**EXERCISE PROMPT:** The lines to return begin at the one containing "Click the TOURNAMENTS navigation tab" and end at the final line of the material; output them exactly and only them.

**DATA SUPPLIED:**
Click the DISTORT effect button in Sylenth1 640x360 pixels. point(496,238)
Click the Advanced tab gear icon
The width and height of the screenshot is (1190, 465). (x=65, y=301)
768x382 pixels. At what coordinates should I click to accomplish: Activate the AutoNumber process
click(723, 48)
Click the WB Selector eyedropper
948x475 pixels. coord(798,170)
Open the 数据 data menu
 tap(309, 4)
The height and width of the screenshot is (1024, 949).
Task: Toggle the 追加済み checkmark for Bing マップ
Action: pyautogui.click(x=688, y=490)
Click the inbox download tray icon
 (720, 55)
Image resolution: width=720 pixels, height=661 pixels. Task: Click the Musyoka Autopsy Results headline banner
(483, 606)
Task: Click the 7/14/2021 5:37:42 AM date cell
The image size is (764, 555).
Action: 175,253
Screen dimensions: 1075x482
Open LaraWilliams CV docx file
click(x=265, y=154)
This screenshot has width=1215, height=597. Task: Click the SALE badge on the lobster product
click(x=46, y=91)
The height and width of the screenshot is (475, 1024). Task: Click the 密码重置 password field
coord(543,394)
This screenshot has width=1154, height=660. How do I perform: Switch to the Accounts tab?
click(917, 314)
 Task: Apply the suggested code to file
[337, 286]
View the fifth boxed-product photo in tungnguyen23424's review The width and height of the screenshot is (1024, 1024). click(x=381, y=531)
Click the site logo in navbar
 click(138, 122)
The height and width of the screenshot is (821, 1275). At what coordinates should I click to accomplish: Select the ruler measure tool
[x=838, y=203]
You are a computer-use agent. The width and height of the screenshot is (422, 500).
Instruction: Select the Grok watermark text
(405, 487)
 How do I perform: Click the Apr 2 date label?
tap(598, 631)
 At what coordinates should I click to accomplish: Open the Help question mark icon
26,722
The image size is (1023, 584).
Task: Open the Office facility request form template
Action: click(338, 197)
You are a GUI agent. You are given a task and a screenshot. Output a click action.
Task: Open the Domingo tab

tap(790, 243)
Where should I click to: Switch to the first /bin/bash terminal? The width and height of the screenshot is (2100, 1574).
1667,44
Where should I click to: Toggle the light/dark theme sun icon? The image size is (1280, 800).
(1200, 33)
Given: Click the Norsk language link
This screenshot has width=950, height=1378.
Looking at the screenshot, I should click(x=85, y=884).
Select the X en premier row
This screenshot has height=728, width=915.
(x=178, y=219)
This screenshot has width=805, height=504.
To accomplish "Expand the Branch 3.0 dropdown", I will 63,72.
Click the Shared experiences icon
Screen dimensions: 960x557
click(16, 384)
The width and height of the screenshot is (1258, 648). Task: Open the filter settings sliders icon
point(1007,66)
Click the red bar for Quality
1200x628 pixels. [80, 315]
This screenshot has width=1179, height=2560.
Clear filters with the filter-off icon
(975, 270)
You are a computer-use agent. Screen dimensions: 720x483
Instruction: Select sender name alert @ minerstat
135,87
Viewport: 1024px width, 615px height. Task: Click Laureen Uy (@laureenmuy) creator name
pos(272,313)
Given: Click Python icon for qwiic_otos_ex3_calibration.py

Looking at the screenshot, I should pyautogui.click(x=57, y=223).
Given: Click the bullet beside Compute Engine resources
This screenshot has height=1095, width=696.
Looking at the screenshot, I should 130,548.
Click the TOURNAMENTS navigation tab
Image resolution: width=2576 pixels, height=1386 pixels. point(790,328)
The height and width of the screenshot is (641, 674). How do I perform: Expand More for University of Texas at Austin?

**YOUR RESPONSE:**
Click the TOURNAMENTS navigation tab
Image resolution: width=2576 pixels, height=1386 pixels. point(790,328)
The height and width of the screenshot is (641, 674). How do I perform: Expand More for University of Texas at Austin?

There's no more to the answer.